Word and item position data:
━━━━━━━━

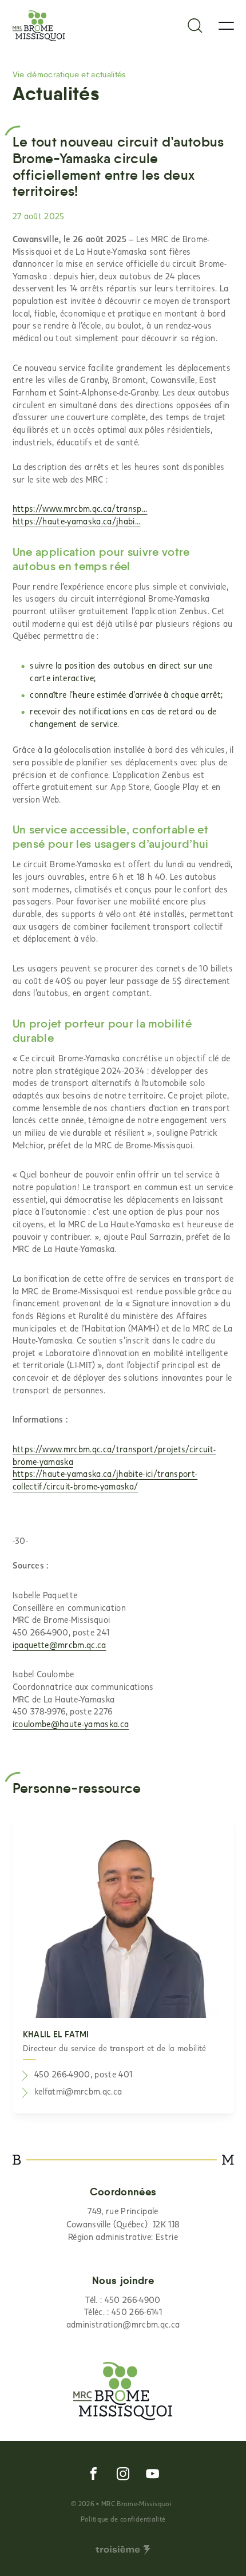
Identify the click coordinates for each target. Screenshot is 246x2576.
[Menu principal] (226, 26)
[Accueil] (39, 25)
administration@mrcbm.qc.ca (123, 2324)
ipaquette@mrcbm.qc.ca (59, 1644)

━━━━━━━━

Output every line of the records above verbatim, leaving out the pictures.

### WORKED ANSWER
Identify the click coordinates for each target. Screenshot is 246x2576.
[Menu principal] (226, 26)
[Accueil] (39, 25)
administration@mrcbm.qc.ca (123, 2324)
ipaquette@mrcbm.qc.ca (59, 1644)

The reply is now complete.